Public relations does not mean putting up a false front. It does not mean whistling, like the cook’s helpers on the good ship Bounty, to prove that we are not eating the raisins. It means doing the right things in a pleasant way, and making our actions manifest: it means having good qualities and making them known to the public.
The ideal relationship between a firm and the public exists in the presence of loyalty, trust and understanding. It is symbolized by the confidence with which the people accept the firm’s word. Just showing that the firm cares will win many friends.
In private life
The principles of business operation apply to other life activities. Every person who carries home a weekly pay envelope is in business.
In the time of Aristotle, indeed, the word oikonomike meant “the management of the household,” and a dictionary gives us: “Economics – the science of the management of a household or domestic concerns.”
Business comprises all human activities that are directed to the acquisition of incomes and their expenditure. In their book Economics, one of the texts prepared as part of the Alexander Hamilton Institute Modern Business Program, Bowden and Carlin say: “Economics is the study of what people do with the things they have to get the most of what they want.”

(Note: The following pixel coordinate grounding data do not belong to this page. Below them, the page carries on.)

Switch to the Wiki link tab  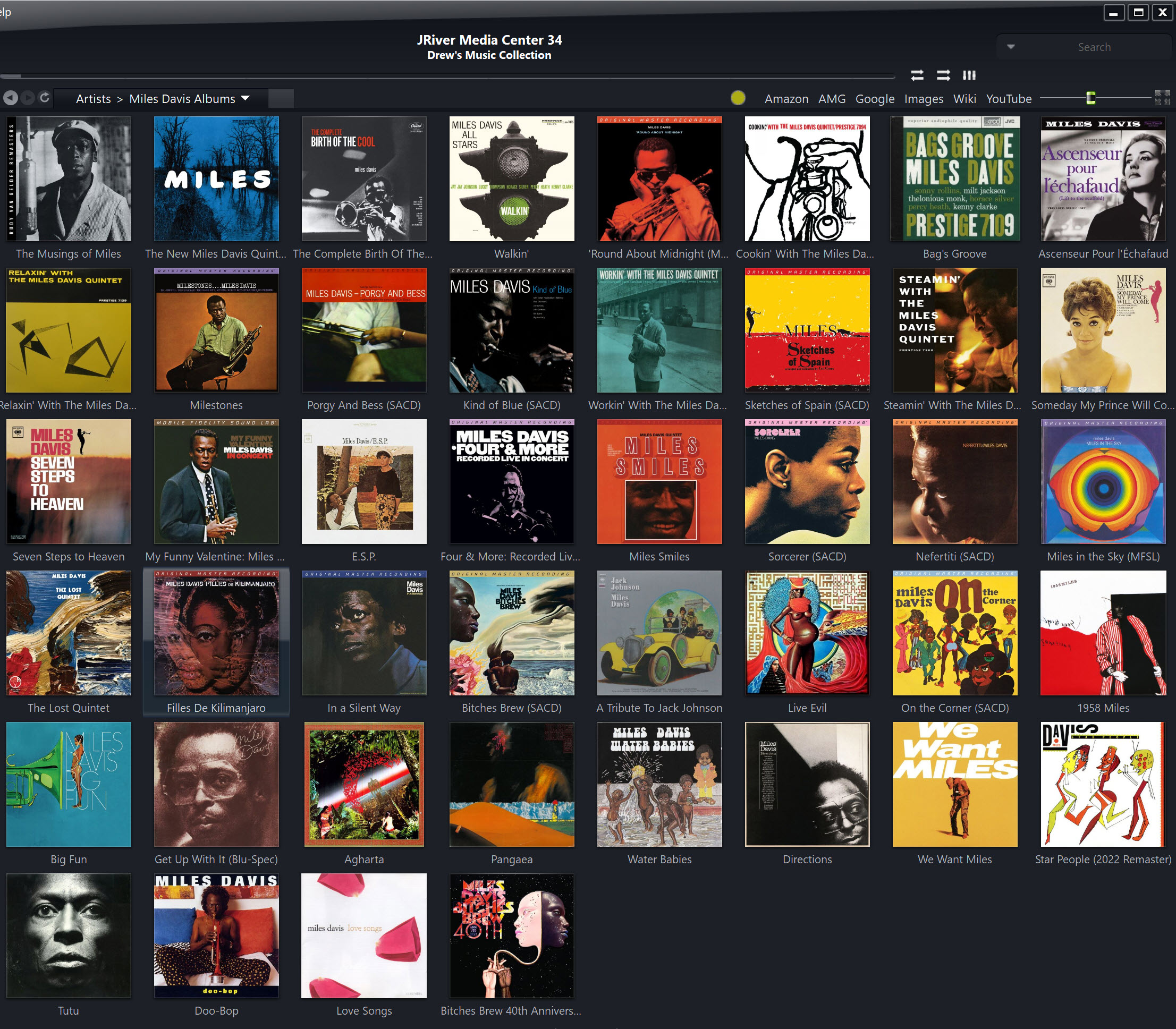(x=964, y=99)
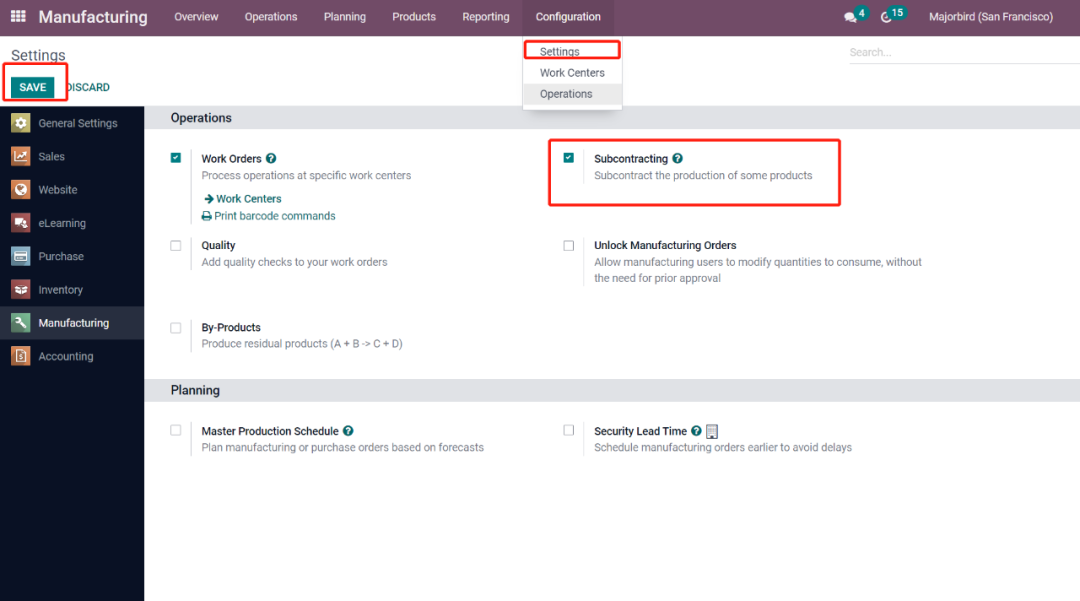Click the Master Production Schedule help icon
The height and width of the screenshot is (601, 1080).
[348, 431]
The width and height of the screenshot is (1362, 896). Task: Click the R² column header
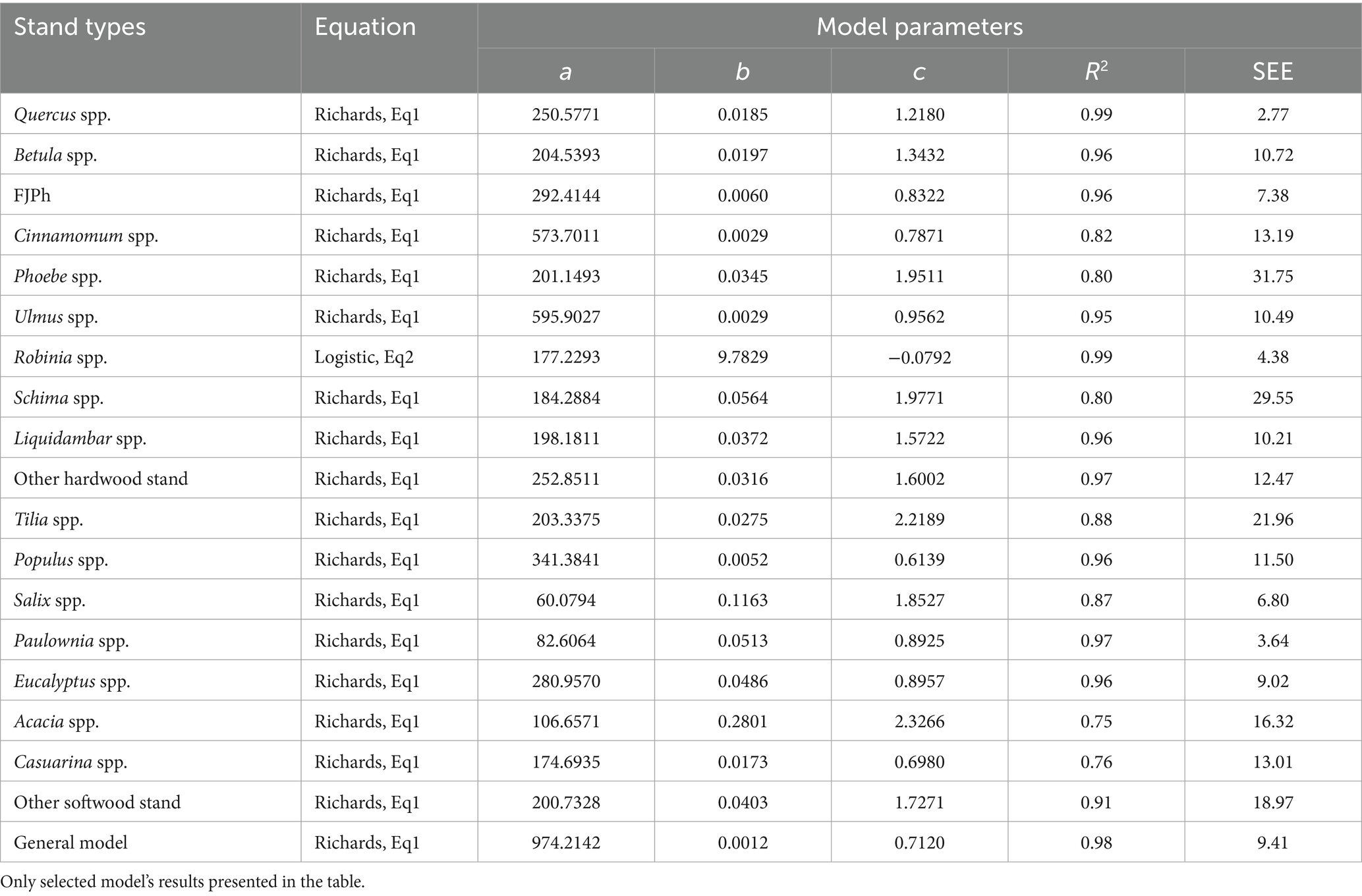[x=1096, y=72]
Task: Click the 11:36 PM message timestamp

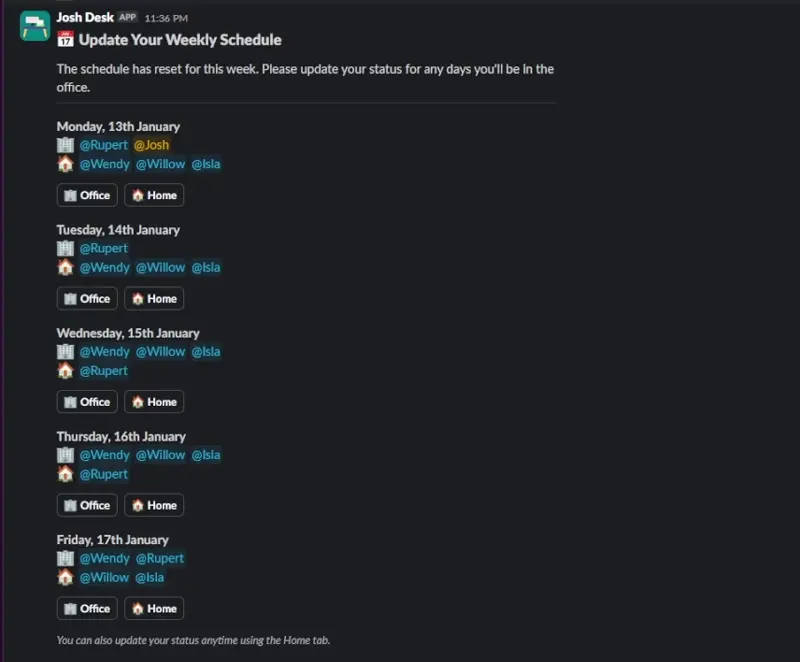Action: [166, 18]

Running a home is a business. There are income, expenditure and profit. The profit is the health and happiness of the family. An efficient consumer-buyer is one who gets what his family needs for its wellbeing at the minimum cost.
Every household should apply the purchasing techniques that are used by business firms. For example, determine what characteristics, specifications, or properties you require in the furniture or equipment or supplies you are contemplating buying. If, in addition, you use budgetary control of income and expenditures you are systematizing foresight.
Among the forces affecting every business, whether it is a big company or a household, are world-wide economic fluctuations, national and provincial political happenings, advances in technology, and changes in style of everything from a pair of shoes to a nuclear reactor.
Some of these are easy to deal with, but many of them cannot be improved over a week-end. The problem of everyone, whether in a developed country like Canada or in one of the countries just starting to industrialize, is how to get through the present change of life into the easier times they see ahead without in the meantime tearing themselves to pieces.
The economic and social problems Canada faces today, though heavy, are not burdens, but invitations and incitements to achievement if Canadians show courage, hope and belief in the things they want to undertake and to do.
Professor Alfred North Whitehead put businesslike ideals into words in a lecture at the Harvard Business School: “A great society is a society in which its men of business think greatly of their functions.”